___ Data for this exercise ___

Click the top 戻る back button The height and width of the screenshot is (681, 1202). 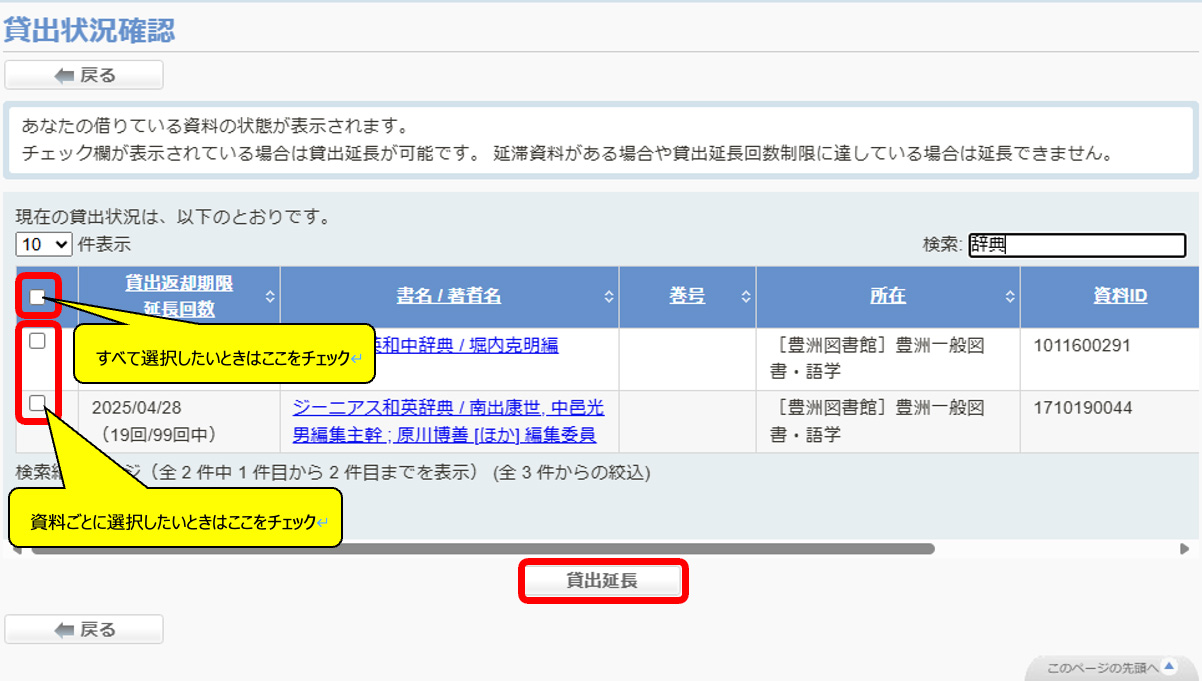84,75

___
___ Data for this exercise ___

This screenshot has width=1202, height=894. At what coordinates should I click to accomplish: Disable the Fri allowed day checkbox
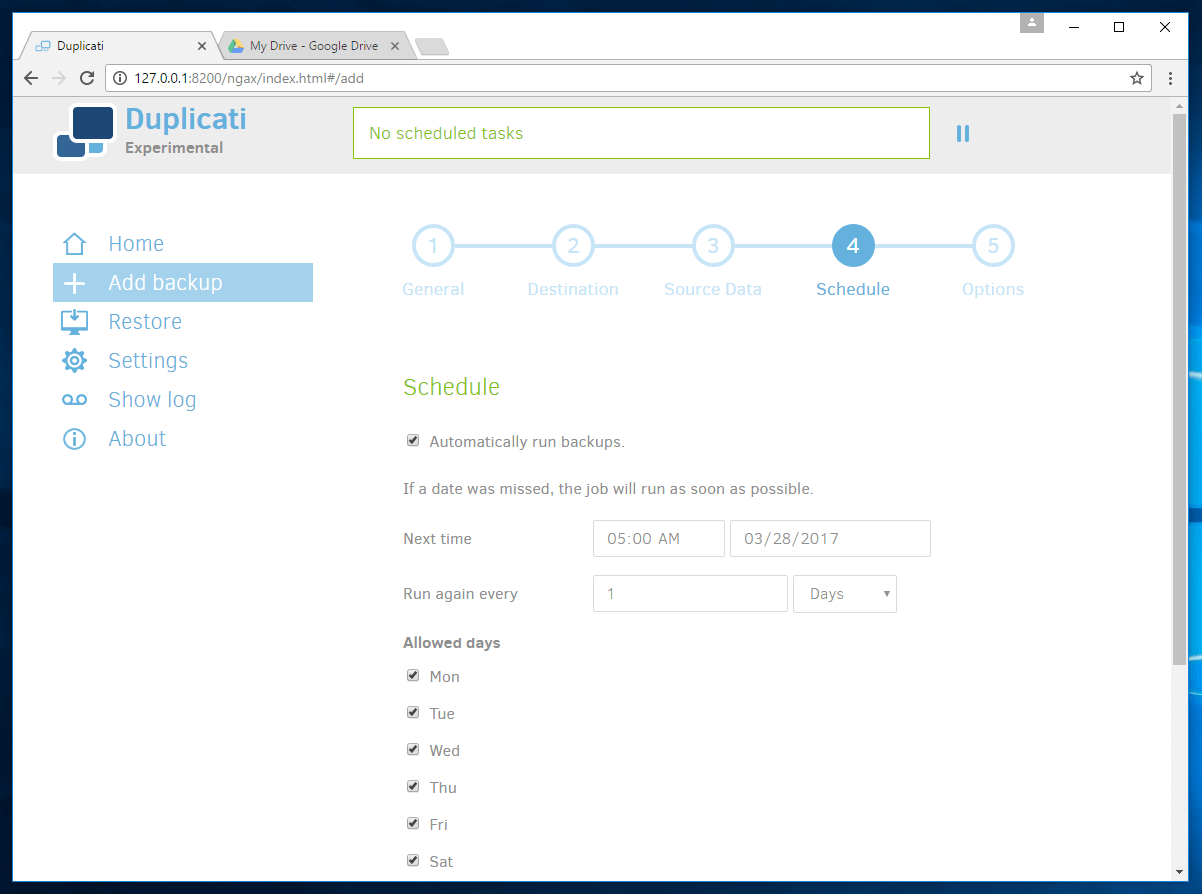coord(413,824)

___
___ Data for this exercise ___

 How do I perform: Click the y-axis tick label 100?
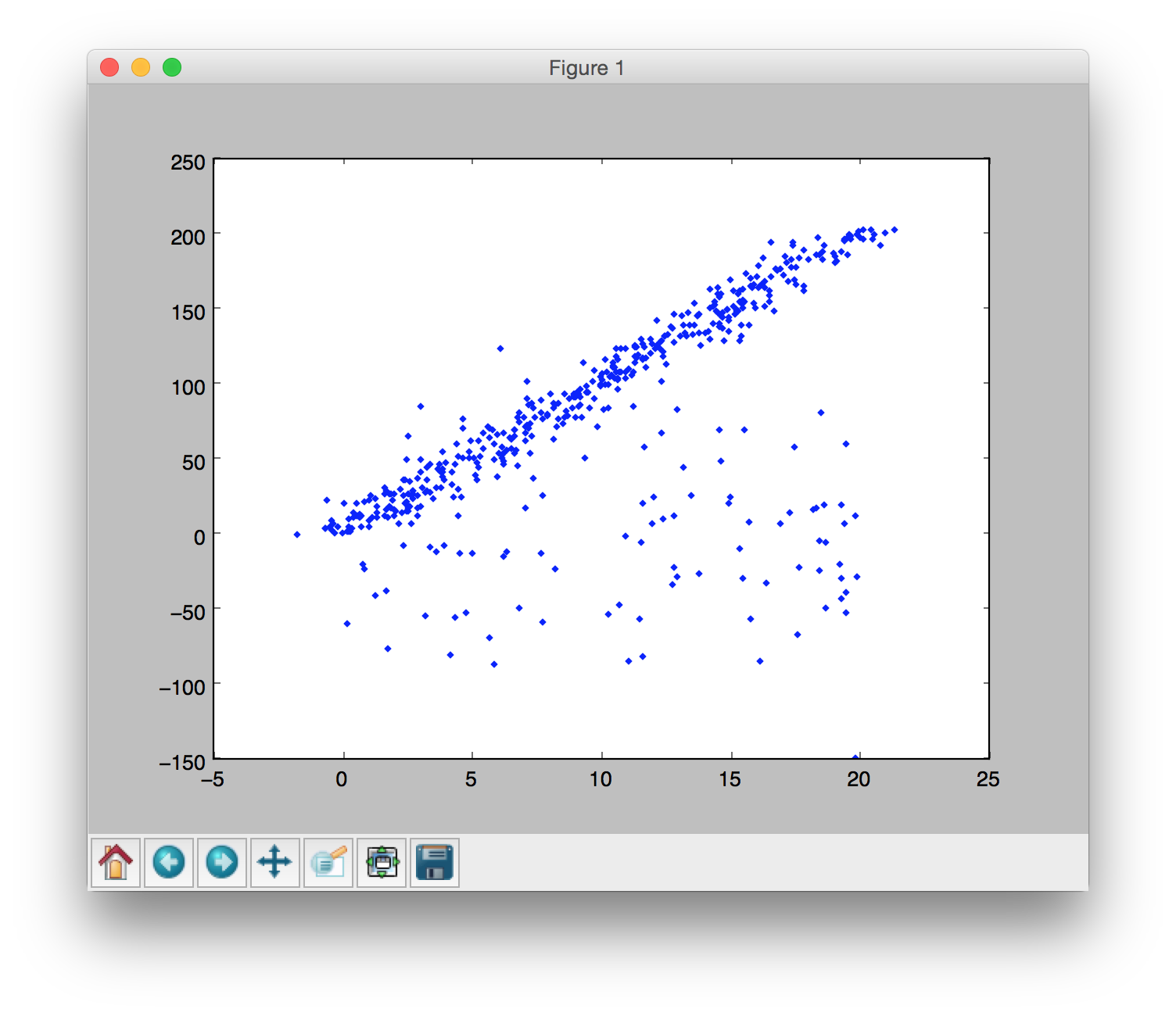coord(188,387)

___

Request:
Please rewrite the records from the line containing "This screenshot has" down to the line containing "coord(413,824)", swapping "checkbox" for "toggle" and leaving everything else unchanged. Leave the pictures out of your answer.

Written solution:
This screenshot has width=1202, height=894. At what coordinates should I click to accomplish: Disable the Fri allowed day toggle
coord(413,824)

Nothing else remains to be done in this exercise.